### What needs to be done
Exclude the pictures and set down, unaltered, the lines from the one that holds "The width and height of the screenshot is (1568, 761)." through the end of the data.

Stored data entries:
* * * * * * *

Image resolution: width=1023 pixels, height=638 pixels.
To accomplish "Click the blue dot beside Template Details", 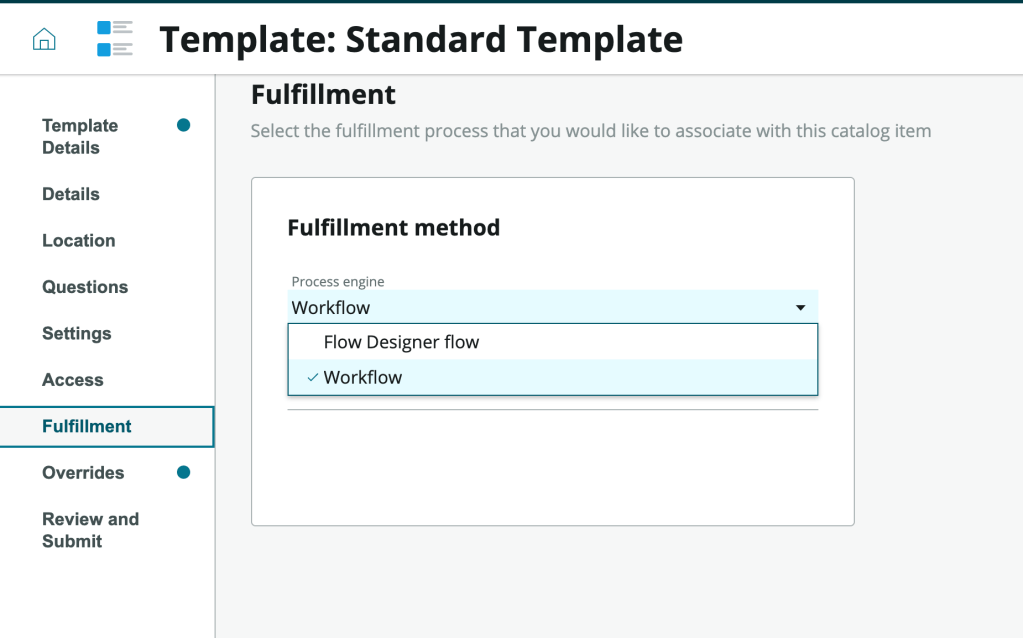I will click(x=183, y=125).
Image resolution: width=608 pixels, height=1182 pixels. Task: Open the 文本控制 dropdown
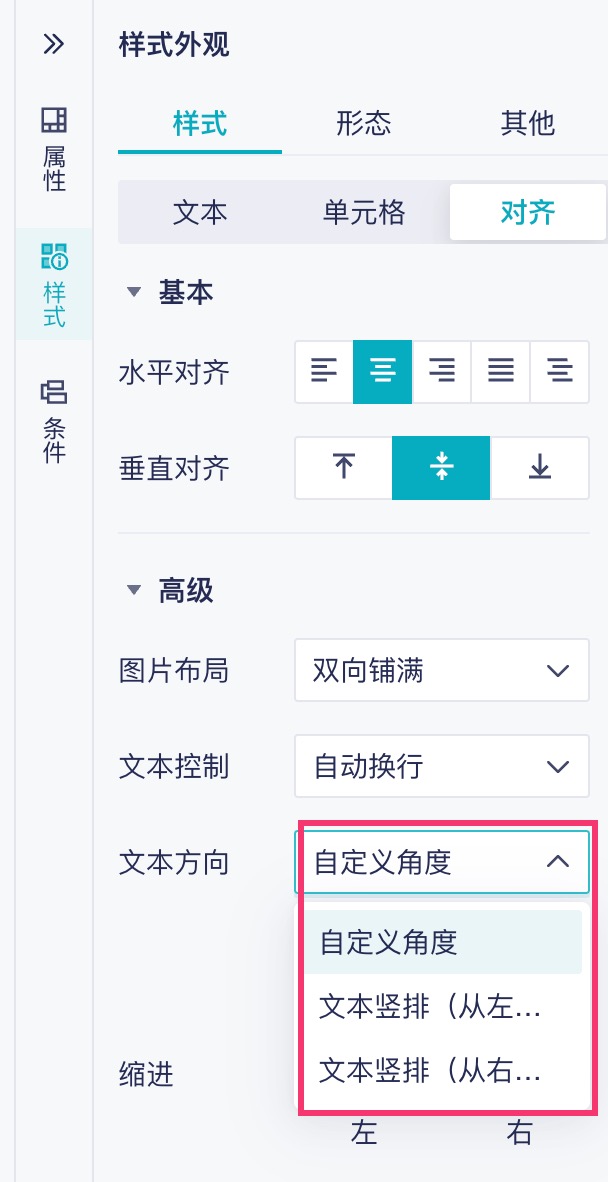(x=442, y=767)
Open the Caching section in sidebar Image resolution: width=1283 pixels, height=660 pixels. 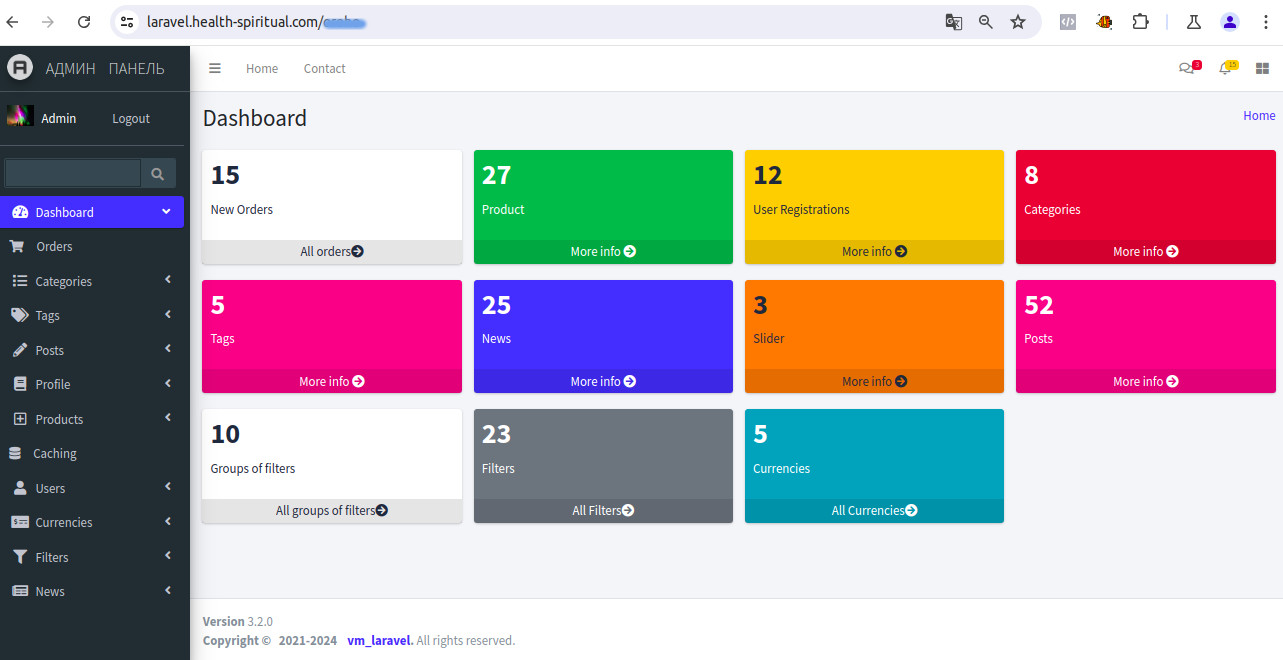point(21,453)
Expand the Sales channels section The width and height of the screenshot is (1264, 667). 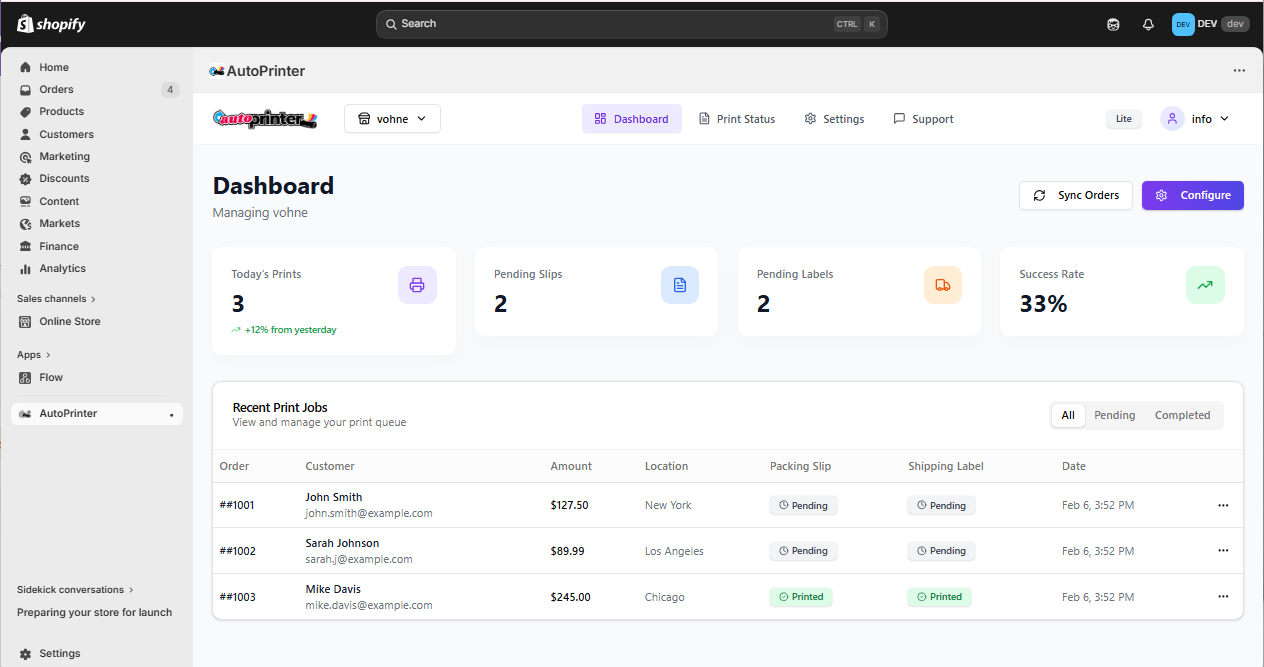click(x=56, y=299)
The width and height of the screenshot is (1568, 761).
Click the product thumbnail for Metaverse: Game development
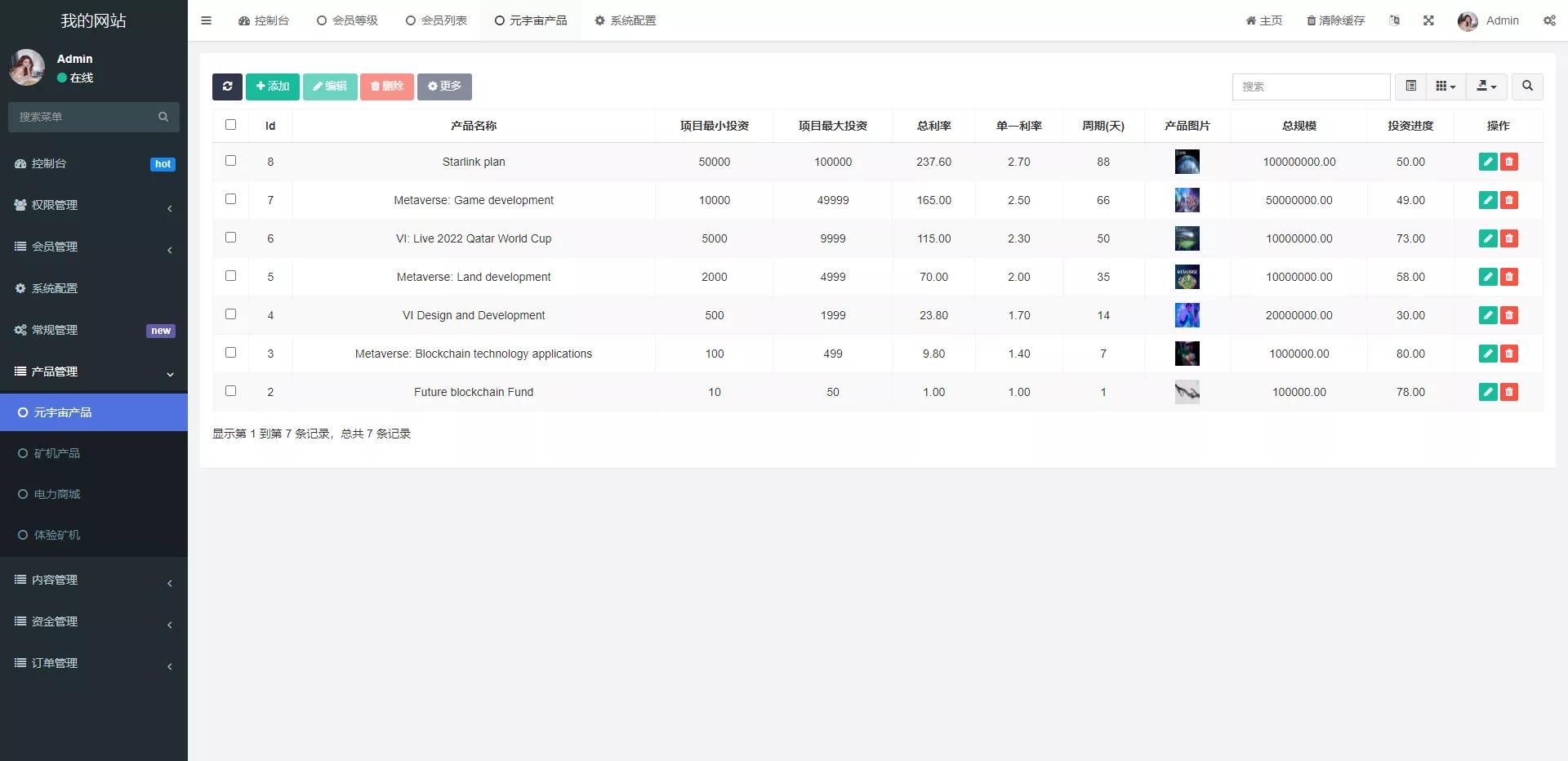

* * * * * * *

### Response box
The width and height of the screenshot is (1568, 761).
Click the product thumbnail for Metaverse: Game development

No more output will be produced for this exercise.